A run of records:
- - - - - - -

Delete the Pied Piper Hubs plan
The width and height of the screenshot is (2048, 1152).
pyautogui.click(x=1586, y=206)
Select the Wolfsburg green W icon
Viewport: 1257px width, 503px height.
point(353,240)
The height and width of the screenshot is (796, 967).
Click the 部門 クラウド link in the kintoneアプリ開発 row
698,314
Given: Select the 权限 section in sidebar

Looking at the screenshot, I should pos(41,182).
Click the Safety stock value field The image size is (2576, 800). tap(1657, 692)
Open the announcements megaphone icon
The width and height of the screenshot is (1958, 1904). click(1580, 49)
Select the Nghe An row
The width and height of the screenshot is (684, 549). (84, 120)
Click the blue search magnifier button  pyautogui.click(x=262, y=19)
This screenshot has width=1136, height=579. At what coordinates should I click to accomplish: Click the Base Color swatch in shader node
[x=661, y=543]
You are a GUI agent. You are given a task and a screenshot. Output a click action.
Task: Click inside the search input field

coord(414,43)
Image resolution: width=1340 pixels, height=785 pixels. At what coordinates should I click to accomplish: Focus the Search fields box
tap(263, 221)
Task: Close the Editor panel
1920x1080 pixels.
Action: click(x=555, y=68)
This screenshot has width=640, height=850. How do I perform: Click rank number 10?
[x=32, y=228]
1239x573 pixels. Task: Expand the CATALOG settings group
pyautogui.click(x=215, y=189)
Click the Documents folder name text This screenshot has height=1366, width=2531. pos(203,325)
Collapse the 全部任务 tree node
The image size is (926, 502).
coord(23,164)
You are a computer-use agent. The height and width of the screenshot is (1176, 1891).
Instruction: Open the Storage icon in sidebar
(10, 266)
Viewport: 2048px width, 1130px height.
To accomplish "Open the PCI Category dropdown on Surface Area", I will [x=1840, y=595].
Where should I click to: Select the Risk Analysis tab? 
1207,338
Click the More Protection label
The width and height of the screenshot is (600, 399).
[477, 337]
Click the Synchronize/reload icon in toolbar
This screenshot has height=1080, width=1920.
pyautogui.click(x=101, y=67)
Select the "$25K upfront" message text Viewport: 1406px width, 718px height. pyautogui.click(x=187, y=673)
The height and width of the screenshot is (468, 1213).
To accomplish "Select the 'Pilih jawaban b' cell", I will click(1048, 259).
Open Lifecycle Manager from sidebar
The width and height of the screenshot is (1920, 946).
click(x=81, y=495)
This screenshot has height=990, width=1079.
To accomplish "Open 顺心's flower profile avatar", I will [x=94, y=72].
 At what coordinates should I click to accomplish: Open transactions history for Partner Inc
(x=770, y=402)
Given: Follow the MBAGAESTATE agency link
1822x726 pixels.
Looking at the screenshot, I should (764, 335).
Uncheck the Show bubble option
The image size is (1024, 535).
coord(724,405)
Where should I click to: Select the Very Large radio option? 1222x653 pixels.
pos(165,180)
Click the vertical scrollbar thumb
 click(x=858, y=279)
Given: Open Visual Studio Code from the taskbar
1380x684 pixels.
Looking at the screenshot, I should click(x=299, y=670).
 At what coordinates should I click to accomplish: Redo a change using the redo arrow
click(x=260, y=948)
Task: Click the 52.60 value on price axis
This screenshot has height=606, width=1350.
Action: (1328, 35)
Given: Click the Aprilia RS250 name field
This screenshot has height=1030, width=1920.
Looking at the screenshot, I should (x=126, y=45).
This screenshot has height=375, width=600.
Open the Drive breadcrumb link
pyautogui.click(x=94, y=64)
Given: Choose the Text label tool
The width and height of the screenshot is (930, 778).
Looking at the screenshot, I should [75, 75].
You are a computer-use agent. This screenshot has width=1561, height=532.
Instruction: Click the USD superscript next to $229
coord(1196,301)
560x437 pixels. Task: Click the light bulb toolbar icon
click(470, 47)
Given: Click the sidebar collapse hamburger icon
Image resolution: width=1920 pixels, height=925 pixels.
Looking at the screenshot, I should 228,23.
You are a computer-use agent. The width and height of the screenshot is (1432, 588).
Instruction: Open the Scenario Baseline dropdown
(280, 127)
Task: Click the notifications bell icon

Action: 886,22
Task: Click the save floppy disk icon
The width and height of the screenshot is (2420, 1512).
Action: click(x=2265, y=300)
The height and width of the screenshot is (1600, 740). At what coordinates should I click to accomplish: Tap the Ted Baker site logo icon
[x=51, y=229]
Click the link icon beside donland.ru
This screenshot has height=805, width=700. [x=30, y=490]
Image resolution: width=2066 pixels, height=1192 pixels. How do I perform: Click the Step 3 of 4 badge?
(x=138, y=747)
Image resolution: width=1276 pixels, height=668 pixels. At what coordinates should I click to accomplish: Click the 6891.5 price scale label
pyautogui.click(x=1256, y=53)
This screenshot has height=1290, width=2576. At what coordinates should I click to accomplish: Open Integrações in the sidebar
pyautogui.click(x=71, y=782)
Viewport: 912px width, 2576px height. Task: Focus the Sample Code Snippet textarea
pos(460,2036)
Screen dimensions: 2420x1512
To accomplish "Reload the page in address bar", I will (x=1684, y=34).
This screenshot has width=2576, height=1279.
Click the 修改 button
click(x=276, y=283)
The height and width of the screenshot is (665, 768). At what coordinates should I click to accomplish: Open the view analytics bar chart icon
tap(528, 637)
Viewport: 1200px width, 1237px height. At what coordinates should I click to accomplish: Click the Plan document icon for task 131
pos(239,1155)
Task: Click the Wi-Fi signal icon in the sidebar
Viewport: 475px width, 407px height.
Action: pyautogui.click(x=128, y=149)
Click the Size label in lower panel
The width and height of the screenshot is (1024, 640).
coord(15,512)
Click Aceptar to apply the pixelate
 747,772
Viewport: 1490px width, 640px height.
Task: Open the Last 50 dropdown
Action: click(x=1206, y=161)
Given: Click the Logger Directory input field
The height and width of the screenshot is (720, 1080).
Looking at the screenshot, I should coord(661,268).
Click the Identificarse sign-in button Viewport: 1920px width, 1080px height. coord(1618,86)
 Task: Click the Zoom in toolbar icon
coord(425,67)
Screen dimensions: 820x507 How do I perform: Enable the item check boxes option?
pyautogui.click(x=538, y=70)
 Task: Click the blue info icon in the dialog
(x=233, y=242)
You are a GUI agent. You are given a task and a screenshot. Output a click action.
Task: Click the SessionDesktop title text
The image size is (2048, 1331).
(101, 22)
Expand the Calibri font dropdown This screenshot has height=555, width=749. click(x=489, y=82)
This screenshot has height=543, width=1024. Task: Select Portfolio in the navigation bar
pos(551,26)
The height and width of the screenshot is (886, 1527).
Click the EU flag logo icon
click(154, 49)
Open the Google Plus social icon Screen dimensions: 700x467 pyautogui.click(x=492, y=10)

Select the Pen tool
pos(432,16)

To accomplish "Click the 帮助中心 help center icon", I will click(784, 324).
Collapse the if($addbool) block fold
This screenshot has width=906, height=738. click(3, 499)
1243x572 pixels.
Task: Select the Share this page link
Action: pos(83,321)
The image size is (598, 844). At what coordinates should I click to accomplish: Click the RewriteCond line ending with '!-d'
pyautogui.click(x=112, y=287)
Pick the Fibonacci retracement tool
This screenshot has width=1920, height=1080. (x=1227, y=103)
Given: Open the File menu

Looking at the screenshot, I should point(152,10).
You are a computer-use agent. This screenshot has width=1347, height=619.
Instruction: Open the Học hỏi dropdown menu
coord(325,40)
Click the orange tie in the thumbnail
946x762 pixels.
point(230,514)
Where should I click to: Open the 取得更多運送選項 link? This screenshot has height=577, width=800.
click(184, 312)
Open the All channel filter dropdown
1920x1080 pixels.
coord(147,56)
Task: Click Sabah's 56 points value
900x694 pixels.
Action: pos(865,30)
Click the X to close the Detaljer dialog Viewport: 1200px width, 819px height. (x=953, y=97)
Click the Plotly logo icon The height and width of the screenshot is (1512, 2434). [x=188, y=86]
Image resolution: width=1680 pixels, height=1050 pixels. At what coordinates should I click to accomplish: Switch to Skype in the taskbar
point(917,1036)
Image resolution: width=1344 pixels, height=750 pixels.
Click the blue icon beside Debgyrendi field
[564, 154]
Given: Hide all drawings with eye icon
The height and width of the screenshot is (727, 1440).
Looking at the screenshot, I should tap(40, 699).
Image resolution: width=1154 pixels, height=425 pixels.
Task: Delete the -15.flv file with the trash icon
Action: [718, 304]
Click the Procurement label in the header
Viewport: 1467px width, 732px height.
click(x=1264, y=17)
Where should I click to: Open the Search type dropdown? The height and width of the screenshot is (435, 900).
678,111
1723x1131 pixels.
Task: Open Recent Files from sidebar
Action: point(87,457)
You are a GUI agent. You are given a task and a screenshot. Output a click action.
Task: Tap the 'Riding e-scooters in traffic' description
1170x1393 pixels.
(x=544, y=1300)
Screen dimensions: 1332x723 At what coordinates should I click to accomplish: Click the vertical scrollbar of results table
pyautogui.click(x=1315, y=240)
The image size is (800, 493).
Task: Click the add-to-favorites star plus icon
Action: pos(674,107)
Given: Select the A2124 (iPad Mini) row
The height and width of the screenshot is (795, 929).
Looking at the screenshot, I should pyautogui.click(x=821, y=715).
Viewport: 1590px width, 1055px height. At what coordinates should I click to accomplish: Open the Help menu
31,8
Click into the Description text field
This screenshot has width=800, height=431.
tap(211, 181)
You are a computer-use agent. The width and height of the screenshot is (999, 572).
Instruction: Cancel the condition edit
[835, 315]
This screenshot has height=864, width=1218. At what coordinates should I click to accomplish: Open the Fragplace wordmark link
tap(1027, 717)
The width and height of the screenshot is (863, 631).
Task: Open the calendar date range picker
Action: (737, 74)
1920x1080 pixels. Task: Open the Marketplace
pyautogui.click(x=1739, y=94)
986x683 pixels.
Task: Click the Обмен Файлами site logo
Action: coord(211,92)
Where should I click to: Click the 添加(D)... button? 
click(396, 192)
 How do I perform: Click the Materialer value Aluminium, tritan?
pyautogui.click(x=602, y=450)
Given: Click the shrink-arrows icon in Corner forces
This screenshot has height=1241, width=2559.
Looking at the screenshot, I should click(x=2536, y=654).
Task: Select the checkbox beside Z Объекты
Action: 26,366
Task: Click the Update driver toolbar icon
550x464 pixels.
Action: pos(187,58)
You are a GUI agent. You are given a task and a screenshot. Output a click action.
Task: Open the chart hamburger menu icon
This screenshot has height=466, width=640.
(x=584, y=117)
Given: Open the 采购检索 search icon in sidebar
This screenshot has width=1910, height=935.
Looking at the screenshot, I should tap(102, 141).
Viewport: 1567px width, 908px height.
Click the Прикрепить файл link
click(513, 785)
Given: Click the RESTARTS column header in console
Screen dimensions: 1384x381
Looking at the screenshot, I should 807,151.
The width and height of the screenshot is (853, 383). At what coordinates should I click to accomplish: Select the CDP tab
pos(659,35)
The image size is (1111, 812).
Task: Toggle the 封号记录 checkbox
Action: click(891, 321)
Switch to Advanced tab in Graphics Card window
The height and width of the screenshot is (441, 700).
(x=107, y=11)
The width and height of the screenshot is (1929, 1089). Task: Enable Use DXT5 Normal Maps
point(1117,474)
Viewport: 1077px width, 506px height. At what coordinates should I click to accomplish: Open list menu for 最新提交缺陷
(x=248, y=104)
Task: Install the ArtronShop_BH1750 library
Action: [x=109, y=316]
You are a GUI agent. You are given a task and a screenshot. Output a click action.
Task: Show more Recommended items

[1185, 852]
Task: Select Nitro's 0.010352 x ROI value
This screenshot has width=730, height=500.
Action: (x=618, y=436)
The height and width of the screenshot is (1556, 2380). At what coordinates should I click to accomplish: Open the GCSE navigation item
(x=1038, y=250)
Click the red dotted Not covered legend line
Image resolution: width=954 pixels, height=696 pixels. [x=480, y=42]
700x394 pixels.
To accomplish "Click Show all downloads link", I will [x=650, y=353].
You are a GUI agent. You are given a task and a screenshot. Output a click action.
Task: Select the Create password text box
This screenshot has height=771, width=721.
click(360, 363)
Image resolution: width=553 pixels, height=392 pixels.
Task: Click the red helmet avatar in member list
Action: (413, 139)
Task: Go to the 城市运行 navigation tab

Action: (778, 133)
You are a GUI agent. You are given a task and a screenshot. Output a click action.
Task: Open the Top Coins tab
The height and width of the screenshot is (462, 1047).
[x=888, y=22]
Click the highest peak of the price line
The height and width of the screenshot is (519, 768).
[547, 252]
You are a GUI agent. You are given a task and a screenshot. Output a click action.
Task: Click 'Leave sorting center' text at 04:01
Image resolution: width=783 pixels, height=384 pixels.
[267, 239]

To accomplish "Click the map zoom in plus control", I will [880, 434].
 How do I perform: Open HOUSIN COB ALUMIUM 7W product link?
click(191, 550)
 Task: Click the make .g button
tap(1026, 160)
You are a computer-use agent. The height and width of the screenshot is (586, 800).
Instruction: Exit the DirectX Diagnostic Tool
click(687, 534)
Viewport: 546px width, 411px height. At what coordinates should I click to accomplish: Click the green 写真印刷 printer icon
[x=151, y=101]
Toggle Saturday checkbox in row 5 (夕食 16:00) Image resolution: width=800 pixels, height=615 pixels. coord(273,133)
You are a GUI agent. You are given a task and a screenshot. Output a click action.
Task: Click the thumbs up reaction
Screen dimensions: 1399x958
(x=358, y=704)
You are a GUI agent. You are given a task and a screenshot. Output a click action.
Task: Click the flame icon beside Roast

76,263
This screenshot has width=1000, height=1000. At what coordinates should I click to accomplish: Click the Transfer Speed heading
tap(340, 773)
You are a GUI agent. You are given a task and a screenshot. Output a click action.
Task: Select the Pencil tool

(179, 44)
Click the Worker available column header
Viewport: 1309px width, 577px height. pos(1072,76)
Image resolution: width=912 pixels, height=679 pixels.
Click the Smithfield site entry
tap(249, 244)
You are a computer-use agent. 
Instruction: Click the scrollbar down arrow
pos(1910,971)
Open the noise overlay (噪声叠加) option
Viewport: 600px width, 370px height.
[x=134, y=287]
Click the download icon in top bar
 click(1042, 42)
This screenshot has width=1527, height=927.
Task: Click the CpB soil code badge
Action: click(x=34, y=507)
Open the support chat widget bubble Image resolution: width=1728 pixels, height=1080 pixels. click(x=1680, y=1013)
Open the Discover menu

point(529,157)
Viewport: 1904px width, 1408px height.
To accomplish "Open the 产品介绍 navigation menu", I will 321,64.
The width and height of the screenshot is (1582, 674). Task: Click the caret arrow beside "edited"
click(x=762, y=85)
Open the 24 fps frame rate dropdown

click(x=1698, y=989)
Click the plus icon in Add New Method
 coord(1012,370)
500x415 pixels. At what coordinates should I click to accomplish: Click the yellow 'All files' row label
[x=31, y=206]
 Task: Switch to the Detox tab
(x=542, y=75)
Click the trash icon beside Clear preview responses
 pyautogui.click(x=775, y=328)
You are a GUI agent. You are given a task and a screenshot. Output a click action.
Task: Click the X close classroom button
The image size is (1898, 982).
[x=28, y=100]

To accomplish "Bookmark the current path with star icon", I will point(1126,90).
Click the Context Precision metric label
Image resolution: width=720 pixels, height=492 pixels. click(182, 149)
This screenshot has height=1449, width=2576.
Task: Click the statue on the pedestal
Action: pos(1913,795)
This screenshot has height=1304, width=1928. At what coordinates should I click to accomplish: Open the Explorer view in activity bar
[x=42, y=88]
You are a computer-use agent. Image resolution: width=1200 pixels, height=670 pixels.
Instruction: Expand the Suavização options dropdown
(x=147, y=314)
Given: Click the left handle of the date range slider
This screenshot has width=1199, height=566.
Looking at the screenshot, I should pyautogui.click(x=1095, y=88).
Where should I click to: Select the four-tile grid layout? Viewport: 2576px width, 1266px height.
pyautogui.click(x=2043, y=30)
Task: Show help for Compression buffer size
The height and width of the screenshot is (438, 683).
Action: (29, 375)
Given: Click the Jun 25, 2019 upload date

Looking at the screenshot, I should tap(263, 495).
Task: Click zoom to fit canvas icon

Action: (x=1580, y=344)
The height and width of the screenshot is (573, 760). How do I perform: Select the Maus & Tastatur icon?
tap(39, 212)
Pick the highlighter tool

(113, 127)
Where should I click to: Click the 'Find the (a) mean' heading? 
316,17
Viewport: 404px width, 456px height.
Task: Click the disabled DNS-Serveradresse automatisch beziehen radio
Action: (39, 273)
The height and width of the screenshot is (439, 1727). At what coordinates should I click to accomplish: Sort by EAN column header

- - - - - - -

What you have to do: Collect every line of the records above that contains the string "bubble" and copy each one out.

Output:
Uncheck the Show bubble option
Open the support chat widget bubble Image resolution: width=1728 pixels, height=1080 pixels. click(x=1680, y=1013)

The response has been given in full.